Kayıplarımıza üzülüp, aynı anda ah dedik. Onlar giderken, kalanlara daha çok sarılmayı öğrendik. Bir Pazar gezmesini bir odadan bir odaya yaptık, arada salona kaçtık. Kapıya gelen kargoculara hal hatır sorduk, evde yaptığımız keki ikram ettik. Tişörtü ütülemedik, çorapları ters giydik. Bütün fotoğraflarımızı ya koltukta çektik, ya masada, ya camda. Bu dönem eski fotoğraflarımızla konuştuk. Görüp koklayamadığımız torunlarımız, yeğenlerimiz doğdu. Onlar bizi tanımadı. Onların bebeklik fotoğraflarında yer alamadık. 

Ekranı sürekli açık olan çocuğumuzun arkasından geçerken puanlı pijamamızı giymedik. Çocuğumuzun öğretmeni her an sobe diyecek diye yeniden saklambacı öğrendik. Aynı cümleyi beş kez kurduk. Sonra baktık, cümleyi sadece biz duyuyor olduk. Tam çocukların sınavı hakkında mesajlara dalmışken, bir baktık tava böreği yandı. Bir elimizle tava böreğini aldık kenara, diğer elimizle kadayıf tarifini sorduk.

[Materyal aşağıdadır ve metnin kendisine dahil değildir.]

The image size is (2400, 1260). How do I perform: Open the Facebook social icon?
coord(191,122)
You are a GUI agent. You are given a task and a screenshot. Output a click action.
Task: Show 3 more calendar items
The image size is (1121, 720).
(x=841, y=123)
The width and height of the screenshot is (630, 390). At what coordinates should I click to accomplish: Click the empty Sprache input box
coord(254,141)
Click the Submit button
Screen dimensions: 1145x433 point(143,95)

Biz mesajlaşmayı acayip iyi öğrendik. 

Çocuk ruhlarına iyi gelir diye hopp bir bakmışız dört ayaklı dostlarımız oldu. Aslında o dostlar hepimize iyi geldi. Yerdeki tozu kalkıp toplayan kadınlar, tüylü tişörtleriyle umursamaz pozlar verdi. Evde hayatta kedi köpek beslemem sözlerimizi ay tutulmasıyla geçmişe gömdük. Gömdüğümüz diğer şeylerle beraber  yeni hayatımıza adapte olduk. 

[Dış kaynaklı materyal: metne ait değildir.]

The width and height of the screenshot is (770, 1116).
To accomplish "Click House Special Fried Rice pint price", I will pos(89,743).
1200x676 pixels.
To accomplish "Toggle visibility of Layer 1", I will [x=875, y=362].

Yatarak dersi dinlemeye başlayan çocuğumuza kızmak işe yaramadı. Daha rahat etsin diye arkasına yastığı biz koyduk. Battaniyenin üstünden bardakları, silgileri, o hiç çözülmemiş test kitaplarını topladık. Elimizdeki telefonların, önümüzdeki ekranların içinden biri çıkıp geçse de sarılsak diye hayal kurduk. Haftayı sağlıklı bitirirken şansımıza şükrettik. 

Gözlerimizden tanıdık birbirimizi. Daha iyi duymak zorunda olduk görmediğimiz için dudaklarımızı. Aile kalanlar daha çok birbirine sarıldı, kalamayanlar odalarına dağıldı. Herkes kendi sınavını kendi evinde yaşadı. Sokağa çıkabilenler şanslı mıydı, sokaktakiler evlerine koşarak mı dönüyordu? Bu hep tartışıldı. 

Temmuz sıcaktır demiştim, güzeldir de. Tam ortasıdır yazın. Tam sıcağı mevsimin, denizin kokusu, mahalledeki çocuğun sesi. Mangallar yanar, salatalar hazırlanır, hele o azıcık çimeni varsa bahçenin, üzerine masalar atılır. Balkondan insanlar sarkar. Severiz biz misafirleri, hadi bir sandalye daha çıkaralım, bir tabak daha koyalım masaya demeyi. Kalabalık bitirmenin keyfi çoktur geceyi.  

Özledik. Bir pazar sabahı kalabalık yapılan kahvaltıda masanın öbür ucuna tuzluğu uzatır mısın demeyi. Yan masadakilerin ne konuştuklarını dinlemeyi. Yakın arkadaşlarla çıkılan bir akşam yemeğinde bağıra çağıra konuşmayı özledik.  Ağzımızı kocaman açıp, kar tanelerini yutmayı özledik. Çizgilere basmadan yürüdüğümüz kaldırımları, bir taksiyi el işareti ile durdurmayı, yere düşen bir şeyi ağzımıza atmayı. Ansızın çıktığımız yolculukları, yol kenarında verdiğimiz molaları, yan yana konuşmayı, dip dibe oturmayı, kahve içip dertleşmeyi, o fincanı kapatıp güzel bir şey duymayı özledik. 

Zordu, bekledik, hâlâ bekliyoruz. Ama Temmuz geldi. Temmuz sıcaktır. Bir Temmuz sıcağı gibi olmasını diliyoruz geleceklerin.  Öyle ki bazen gölgeye bile kaçmak iyi gelsin. Gelir pek tabii ki.

Zihnini Aç

Hadi elimize bir kitap alalım. En sevdiğimiz cümlesini bir yere yazalım. Sonra bu cümlenin bizi niye bu kadar etkilediğini düşünelim. (o çok sevdiğiniz cümleleri bana da yollamayı unutmayın)

Hayatını Aç

Hadi uzun zamandır görüşmediğin, aranıza kapanabilir mesafelerin girdiği, ama hep aklında olan o arkadaşını bugün ara. O dakikalar ikinize de iyi gelecektir.

Soru

En son kime ve ne için “hayır” dediniz? Kendinizi suçlu hissediyor musunuz?